Dataset entries:
*** Block opens ***

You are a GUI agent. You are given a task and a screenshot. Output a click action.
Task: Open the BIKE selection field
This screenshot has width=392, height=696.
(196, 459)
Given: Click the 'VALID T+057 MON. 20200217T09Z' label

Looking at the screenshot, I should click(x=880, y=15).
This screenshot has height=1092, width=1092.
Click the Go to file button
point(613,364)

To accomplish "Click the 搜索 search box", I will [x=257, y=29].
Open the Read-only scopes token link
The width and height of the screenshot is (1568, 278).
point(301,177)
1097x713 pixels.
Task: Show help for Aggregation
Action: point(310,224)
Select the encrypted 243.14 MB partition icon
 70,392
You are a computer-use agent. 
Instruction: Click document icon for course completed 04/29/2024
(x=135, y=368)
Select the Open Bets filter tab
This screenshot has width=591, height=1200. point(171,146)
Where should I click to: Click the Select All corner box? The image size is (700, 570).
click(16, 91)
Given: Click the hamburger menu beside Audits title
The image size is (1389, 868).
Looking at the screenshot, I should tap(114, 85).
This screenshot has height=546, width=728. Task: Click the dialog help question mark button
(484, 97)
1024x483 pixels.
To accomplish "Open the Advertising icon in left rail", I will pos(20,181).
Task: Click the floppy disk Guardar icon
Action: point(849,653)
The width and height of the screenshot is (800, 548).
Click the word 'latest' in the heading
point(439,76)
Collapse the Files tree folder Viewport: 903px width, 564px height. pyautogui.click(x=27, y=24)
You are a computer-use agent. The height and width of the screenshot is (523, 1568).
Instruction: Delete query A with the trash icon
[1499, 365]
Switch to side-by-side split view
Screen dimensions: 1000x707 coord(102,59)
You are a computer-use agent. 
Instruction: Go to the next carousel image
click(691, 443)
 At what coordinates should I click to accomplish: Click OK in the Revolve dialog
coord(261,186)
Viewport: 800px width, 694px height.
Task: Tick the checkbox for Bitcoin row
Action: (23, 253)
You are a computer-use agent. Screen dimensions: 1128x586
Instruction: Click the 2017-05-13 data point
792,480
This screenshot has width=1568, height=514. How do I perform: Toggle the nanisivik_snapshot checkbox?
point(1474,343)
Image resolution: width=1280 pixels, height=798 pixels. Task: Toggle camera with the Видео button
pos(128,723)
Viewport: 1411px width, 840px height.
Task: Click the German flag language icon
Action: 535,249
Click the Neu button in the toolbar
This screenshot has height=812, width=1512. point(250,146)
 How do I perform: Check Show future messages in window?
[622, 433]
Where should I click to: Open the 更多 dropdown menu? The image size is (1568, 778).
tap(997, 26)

*** Block closes ***

Each line of the data should be transcribed exactly.

## [Response]
You are a GUI agent. You are given a task and a screenshot. Output a click action.
Task: Open the BIKE selection field
This screenshot has width=392, height=696.
(196, 459)
Given: Click the 'VALID T+057 MON. 20200217T09Z' label

Looking at the screenshot, I should click(x=880, y=15).
This screenshot has height=1092, width=1092.
Click the Go to file button
point(613,364)

To accomplish "Click the 搜索 search box", I will [x=257, y=29].
Open the Read-only scopes token link
The width and height of the screenshot is (1568, 278).
point(301,177)
1097x713 pixels.
Task: Show help for Aggregation
Action: point(310,224)
Select the encrypted 243.14 MB partition icon
 70,392
You are a computer-use agent. 
Instruction: Click document icon for course completed 04/29/2024
(x=135, y=368)
Select the Open Bets filter tab
This screenshot has width=591, height=1200. point(171,146)
Where should I click to: Click the Select All corner box? The image size is (700, 570).
click(16, 91)
Given: Click the hamburger menu beside Audits title
The image size is (1389, 868).
Looking at the screenshot, I should tap(114, 85).
This screenshot has height=546, width=728. Task: Click the dialog help question mark button
(484, 97)
1024x483 pixels.
To accomplish "Open the Advertising icon in left rail", I will pos(20,181).
Task: Click the floppy disk Guardar icon
Action: point(849,653)
The width and height of the screenshot is (800, 548).
Click the word 'latest' in the heading
point(439,76)
Collapse the Files tree folder Viewport: 903px width, 564px height. pyautogui.click(x=27, y=24)
You are a computer-use agent. The height and width of the screenshot is (523, 1568).
Instruction: Delete query A with the trash icon
[1499, 365]
Switch to side-by-side split view
Screen dimensions: 1000x707 coord(102,59)
You are a computer-use agent. 
Instruction: Go to the next carousel image
click(691, 443)
 At what coordinates should I click to accomplish: Click OK in the Revolve dialog
coord(261,186)
Viewport: 800px width, 694px height.
Task: Tick the checkbox for Bitcoin row
Action: (23, 253)
You are a computer-use agent. Screen dimensions: 1128x586
Instruction: Click the 2017-05-13 data point
792,480
This screenshot has width=1568, height=514. How do I perform: Toggle the nanisivik_snapshot checkbox?
point(1474,343)
Image resolution: width=1280 pixels, height=798 pixels. Task: Toggle camera with the Видео button
pos(128,723)
Viewport: 1411px width, 840px height.
Task: Click the German flag language icon
Action: 535,249
Click the Neu button in the toolbar
This screenshot has height=812, width=1512. point(250,146)
 How do I perform: Check Show future messages in window?
[622, 433]
Where should I click to: Open the 更多 dropdown menu? The image size is (1568, 778).
tap(997, 26)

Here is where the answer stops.